*** Material for this exercise ***

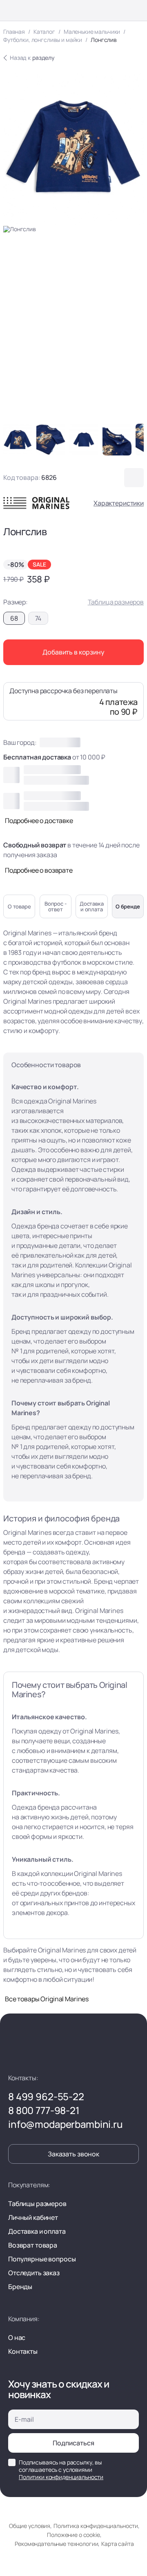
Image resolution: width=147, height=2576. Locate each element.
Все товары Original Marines (47, 1998)
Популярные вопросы (42, 2258)
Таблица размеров (116, 601)
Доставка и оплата (37, 2231)
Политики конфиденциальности (61, 2477)
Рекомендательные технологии (56, 2544)
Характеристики (119, 503)
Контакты (23, 2351)
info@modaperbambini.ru (65, 2124)
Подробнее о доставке (39, 820)
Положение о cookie (73, 2535)
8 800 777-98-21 (44, 2110)
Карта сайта (117, 2544)
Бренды (20, 2286)
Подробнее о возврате (39, 870)
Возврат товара (32, 2245)
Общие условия (29, 2526)
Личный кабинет (33, 2217)
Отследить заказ (34, 2272)
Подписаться (73, 2442)
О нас (16, 2337)
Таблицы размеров (37, 2203)
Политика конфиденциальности (95, 2526)
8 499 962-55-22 (46, 2096)
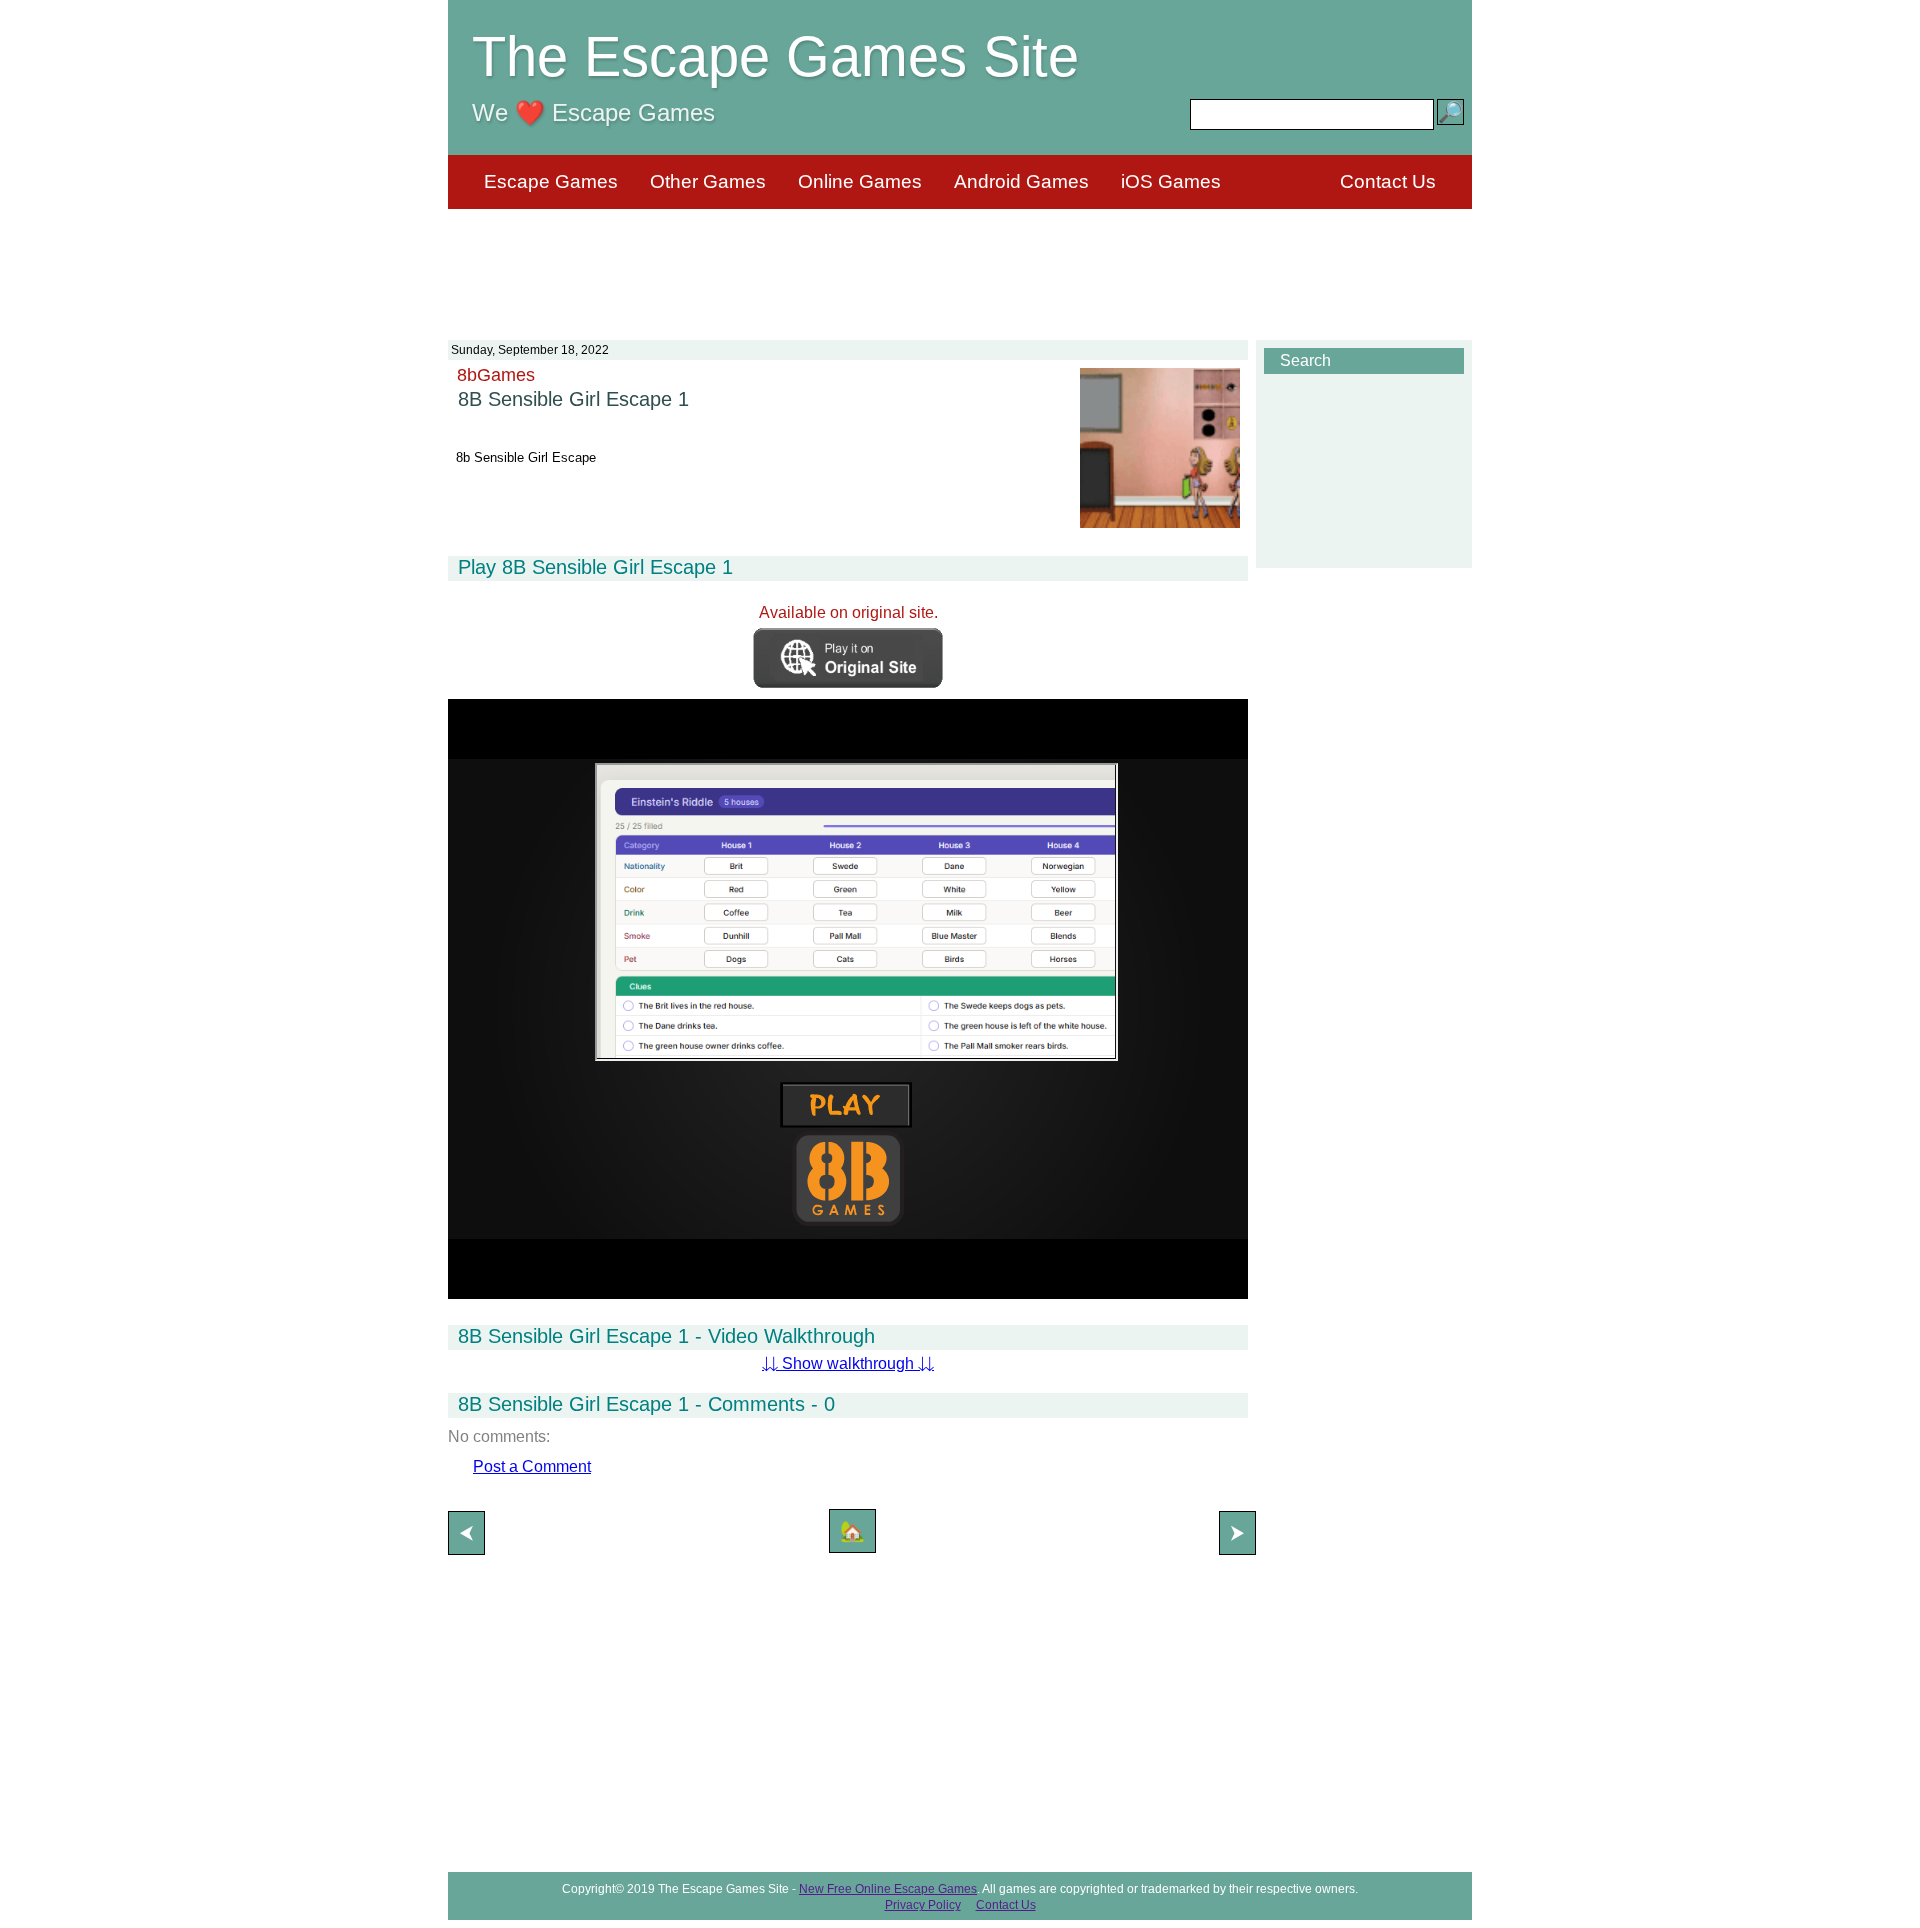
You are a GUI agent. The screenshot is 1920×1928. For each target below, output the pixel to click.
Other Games (708, 181)
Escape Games (551, 181)
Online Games (860, 181)
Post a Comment (532, 1466)
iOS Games (1171, 181)
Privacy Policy (923, 1905)
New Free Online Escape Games (888, 1889)
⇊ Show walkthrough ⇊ (848, 1363)
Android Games (1021, 181)
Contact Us (1388, 181)
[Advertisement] (960, 262)
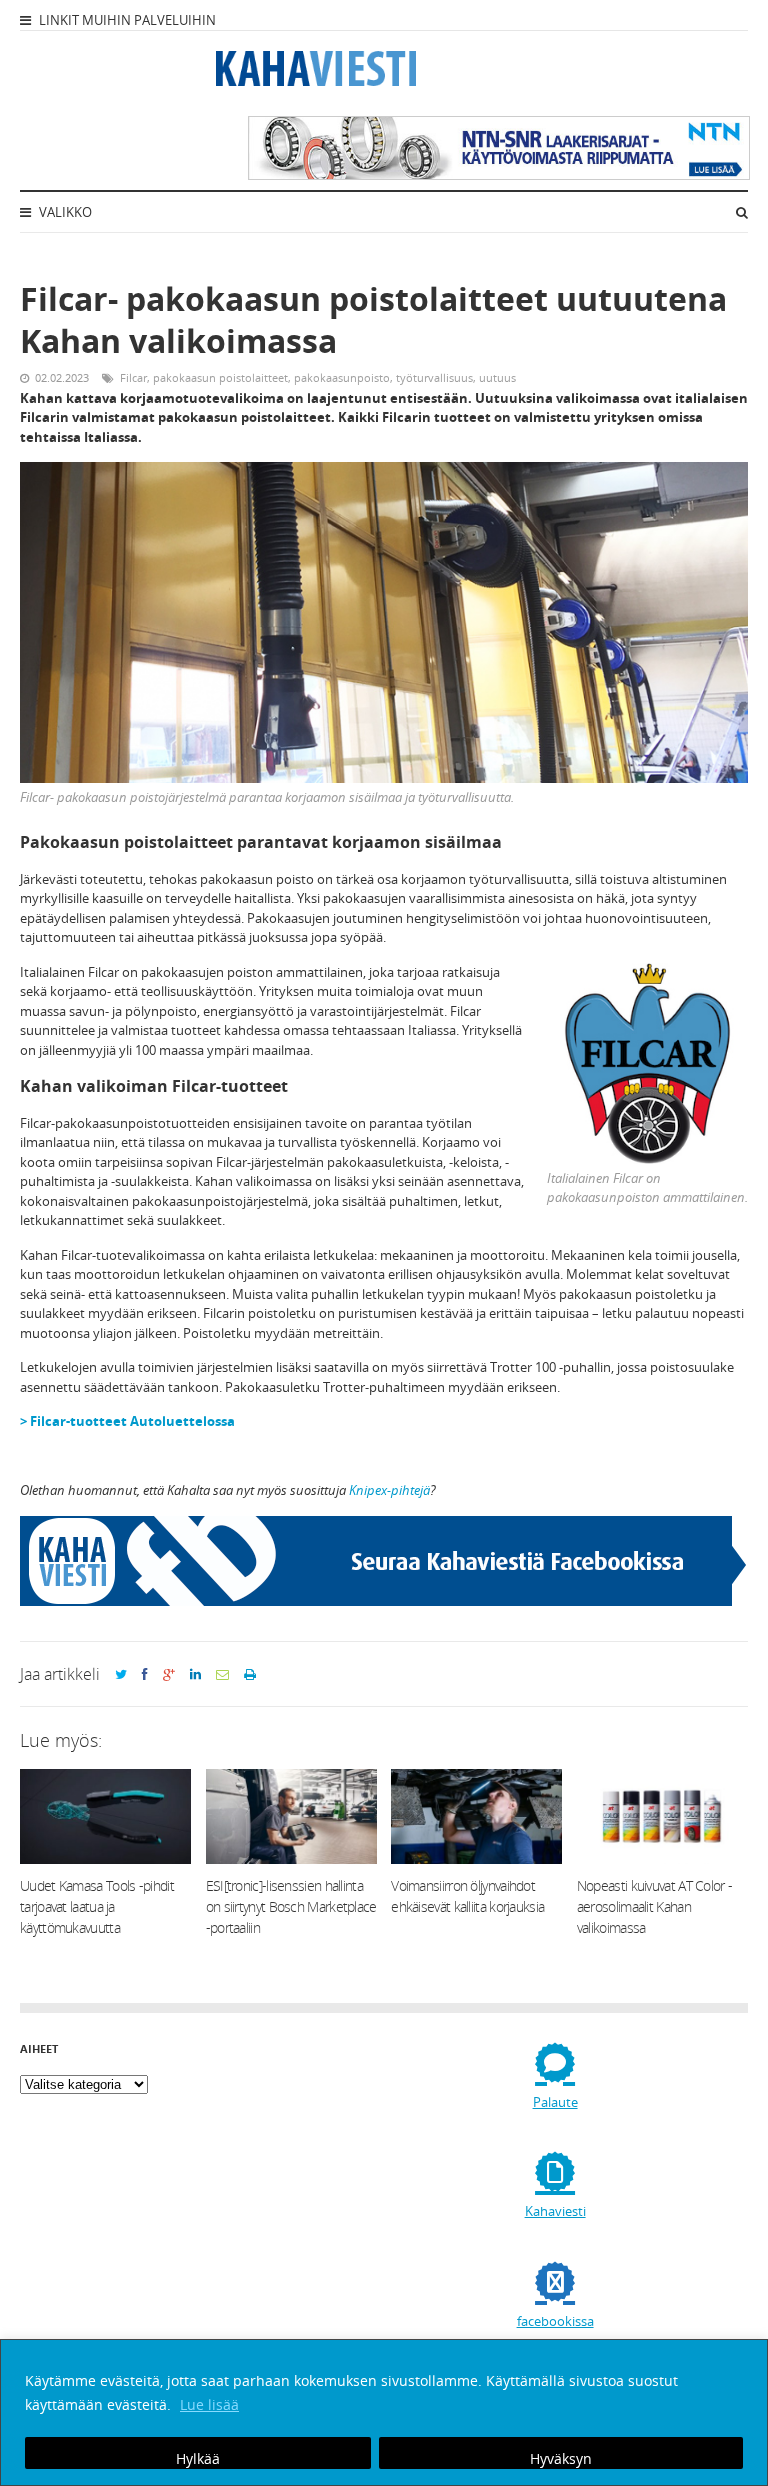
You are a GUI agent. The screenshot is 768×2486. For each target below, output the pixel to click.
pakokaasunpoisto (342, 377)
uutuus (497, 377)
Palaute (555, 2102)
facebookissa (555, 2321)
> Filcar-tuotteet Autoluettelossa (127, 1421)
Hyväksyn (561, 2458)
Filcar (133, 377)
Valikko (64, 212)
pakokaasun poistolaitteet (220, 377)
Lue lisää (209, 2404)
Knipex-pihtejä (389, 1490)
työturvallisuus (434, 377)
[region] (384, 2412)
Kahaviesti (555, 2211)
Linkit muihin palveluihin (126, 20)
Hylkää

*** End of Material for this exercise ***

▶ _Prompt_:
One stretch of the lines above is wanted, from the line that contains "Доставка и оплата (37, 2231)" through the line that contains "Личный кабинет (33, 2217)". Output it exactly.

▶ _Expected output_:
Доставка и оплата (37, 2231)
Политики конфиденциальности (61, 2477)
Рекомендательные технологии (56, 2544)
Характеристики (119, 503)
Контакты (23, 2351)
info@modaperbambini.ru (65, 2124)
Подробнее о доставке (39, 820)
Положение о cookie (73, 2535)
8 800 777-98-21 (44, 2110)
Карта сайта (117, 2544)
Бренды (20, 2286)
Подробнее о возврате (39, 870)
Возврат товара (32, 2245)
Общие условия (29, 2526)
Личный кабинет (33, 2217)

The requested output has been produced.